En las consolas, las series translúcidas son donde está la acción: la Halo Special Edition verde, la Crystal europea y variantes exclusivas de Japón como el Skeleton y la Kasumi-chan Blue temática de Dead or Alive, producidas en números realmente pequeños para un mercado donde el Xbox apenas se vendió. Las ediciones especiales japonesas son el extremo profundo de esta piscina, y la documentación importa tanto como el plástico.
Qué debería significar “funcional” antes de que pagues por ello
Volvamos a ese condensador. En las revisiones de placa 1.0 a 1.5, asume que el condensador de reloj ha fugado o está a punto de hacerlo. La reparación es famosamente sencilla – córtalo, ya que la consola funciona bien sin él – pero el electrólito que ha estado sobre la placa durante años corroe las pistas más allá del punto de una reparación casual. “Probado, funciona” no te dice nada sobre lo que ocurre bajo la carcasa. Pregunta si el condensador ha sido retirado y si la placa ha sido inspeccionada; esa respuesta vale más que un plástico en perfecto estado.

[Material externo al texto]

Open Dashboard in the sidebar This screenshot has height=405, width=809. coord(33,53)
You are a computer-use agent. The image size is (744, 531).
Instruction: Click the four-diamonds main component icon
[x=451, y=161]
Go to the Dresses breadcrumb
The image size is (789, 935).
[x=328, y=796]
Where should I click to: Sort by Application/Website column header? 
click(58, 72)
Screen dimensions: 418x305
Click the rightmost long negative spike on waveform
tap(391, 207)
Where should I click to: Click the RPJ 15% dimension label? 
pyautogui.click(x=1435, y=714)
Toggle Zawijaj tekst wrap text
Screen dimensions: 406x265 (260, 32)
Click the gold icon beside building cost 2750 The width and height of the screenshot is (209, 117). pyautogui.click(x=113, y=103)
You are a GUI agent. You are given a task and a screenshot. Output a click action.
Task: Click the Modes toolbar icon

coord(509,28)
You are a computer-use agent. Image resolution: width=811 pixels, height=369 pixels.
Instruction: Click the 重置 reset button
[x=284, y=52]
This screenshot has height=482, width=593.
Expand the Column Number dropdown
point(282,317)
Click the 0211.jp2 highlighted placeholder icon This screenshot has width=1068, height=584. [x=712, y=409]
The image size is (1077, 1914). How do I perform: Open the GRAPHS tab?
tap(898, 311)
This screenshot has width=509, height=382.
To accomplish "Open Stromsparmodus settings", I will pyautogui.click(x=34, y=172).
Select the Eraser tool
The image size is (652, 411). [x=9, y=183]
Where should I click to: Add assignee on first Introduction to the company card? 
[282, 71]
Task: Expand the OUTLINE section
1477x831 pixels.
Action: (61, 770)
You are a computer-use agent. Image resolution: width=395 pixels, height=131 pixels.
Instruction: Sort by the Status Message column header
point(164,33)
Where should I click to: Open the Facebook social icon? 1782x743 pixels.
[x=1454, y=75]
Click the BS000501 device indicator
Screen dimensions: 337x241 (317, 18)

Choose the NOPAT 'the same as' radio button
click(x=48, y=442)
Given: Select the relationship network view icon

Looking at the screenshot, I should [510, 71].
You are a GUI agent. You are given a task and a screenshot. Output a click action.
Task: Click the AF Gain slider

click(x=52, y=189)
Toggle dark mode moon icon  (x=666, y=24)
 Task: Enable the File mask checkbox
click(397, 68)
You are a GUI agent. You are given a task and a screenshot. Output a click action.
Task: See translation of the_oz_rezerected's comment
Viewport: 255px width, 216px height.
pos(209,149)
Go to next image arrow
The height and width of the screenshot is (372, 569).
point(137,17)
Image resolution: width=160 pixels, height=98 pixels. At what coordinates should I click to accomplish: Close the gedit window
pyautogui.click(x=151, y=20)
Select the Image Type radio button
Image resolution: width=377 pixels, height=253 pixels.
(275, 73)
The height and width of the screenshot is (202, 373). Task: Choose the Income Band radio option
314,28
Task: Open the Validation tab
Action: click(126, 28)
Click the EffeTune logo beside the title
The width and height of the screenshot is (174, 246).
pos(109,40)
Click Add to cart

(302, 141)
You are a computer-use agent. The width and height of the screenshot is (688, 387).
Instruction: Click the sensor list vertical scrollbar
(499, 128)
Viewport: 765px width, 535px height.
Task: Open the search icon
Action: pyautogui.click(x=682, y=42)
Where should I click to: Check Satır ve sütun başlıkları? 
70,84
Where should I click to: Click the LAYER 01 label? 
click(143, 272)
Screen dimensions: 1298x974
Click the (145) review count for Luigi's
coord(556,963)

La unidad de DVD es otra lotería. Microsoft obtuvo unidades de varios proveedores – las unidades Thomson tienen la peor reputación entre los coleccionistas, Samsung la mejor – y un láser cansado falla con medios regrabados y basados en CD mucho antes de rechazar DVDs prensados. “Reprodujo el disco en la foto” puede ser perfectamente honesto y aun así describir una unidad en su último año de vida.
Así que aquí está el encuadre honesto: compra este mercado como si fuera hardware informático vintage con carcasa de consola. Los juegos y las ediciones especiales son los coleccionables; la consola en sí es un artículo de mantenimiento, y la procedencia junto con el trabajo en la placa deberían exigir tu dinero antes que la palabra “funcional”. Y si tienes un solitario 1.6 en tu armario – el hardware de revisión del que los modders siempre se quejaban – felicitaciones: posees el único Xbox que nunca iba a fugar. Al final resulta que el mercado tiene sentido del humor después de todo.